The paper proves that for a surjective topological dynamical system with the vague specification property (equivalently, AASP), ergodic measures are weak* dense among invariant measures, by passing to the natural extension, approximating it via delta-chain subsystems that have the periodic specification property, establishing convergence in Besicovitch/\bar d senses, and using a stability result that preserves density in the limit, then transferring back via the natural extension’s affine homeomorphism of measure simplices.

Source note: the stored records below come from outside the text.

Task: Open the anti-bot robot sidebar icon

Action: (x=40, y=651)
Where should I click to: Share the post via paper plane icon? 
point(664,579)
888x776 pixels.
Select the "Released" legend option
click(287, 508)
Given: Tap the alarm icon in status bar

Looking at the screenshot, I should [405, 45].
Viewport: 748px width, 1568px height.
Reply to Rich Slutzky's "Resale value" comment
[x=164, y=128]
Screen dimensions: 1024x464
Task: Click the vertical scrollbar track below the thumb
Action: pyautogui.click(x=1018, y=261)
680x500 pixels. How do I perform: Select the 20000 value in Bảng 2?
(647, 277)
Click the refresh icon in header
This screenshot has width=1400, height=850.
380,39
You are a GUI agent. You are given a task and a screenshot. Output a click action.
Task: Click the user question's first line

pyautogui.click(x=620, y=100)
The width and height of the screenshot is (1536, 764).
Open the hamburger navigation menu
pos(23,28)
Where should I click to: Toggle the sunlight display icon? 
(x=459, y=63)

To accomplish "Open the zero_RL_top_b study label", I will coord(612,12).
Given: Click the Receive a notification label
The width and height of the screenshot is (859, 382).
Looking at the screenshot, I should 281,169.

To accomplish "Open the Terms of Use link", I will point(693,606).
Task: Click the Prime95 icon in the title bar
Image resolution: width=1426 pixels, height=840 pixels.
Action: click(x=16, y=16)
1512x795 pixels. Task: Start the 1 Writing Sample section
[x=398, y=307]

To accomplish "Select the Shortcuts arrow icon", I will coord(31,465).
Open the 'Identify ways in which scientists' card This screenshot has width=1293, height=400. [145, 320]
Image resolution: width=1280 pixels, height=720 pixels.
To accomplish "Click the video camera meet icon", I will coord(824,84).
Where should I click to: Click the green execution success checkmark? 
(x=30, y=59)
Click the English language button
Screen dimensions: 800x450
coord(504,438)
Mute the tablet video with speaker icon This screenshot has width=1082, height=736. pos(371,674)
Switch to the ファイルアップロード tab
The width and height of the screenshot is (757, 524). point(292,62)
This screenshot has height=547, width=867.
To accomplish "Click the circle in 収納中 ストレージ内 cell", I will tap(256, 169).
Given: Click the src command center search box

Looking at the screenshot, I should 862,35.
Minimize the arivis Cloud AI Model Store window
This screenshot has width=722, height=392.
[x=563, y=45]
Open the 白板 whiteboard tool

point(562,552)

This is stated and executed in Proposition 7.1, Theorem 6.4, Proposition 2.16, Lemma 2.1, and culminates in Theorem 7.2 of the uploaded paper . The candidate solution mirrors this route almost verbatim: (i) reduce to the natural extension; (ii) use delta-chain models with periodic specification; (iii) use the AASP/VSP framework to obtain Besicovitch approximation; (iv) invoke convergence of measure simplices in a generalized \bar d and preservation of density; and (v) push back to (X,T). The only minor inaccuracy is the claim that each delta-chain model is itself chain mixing; what is needed (and what the paper proves) is that chain mixing of (X,T) is equivalent to periodic specification (and mixing) for every delta-chain approximant (Proposition 2.16) . This does not affect the argument. Overall, both are correct and essentially the same proof.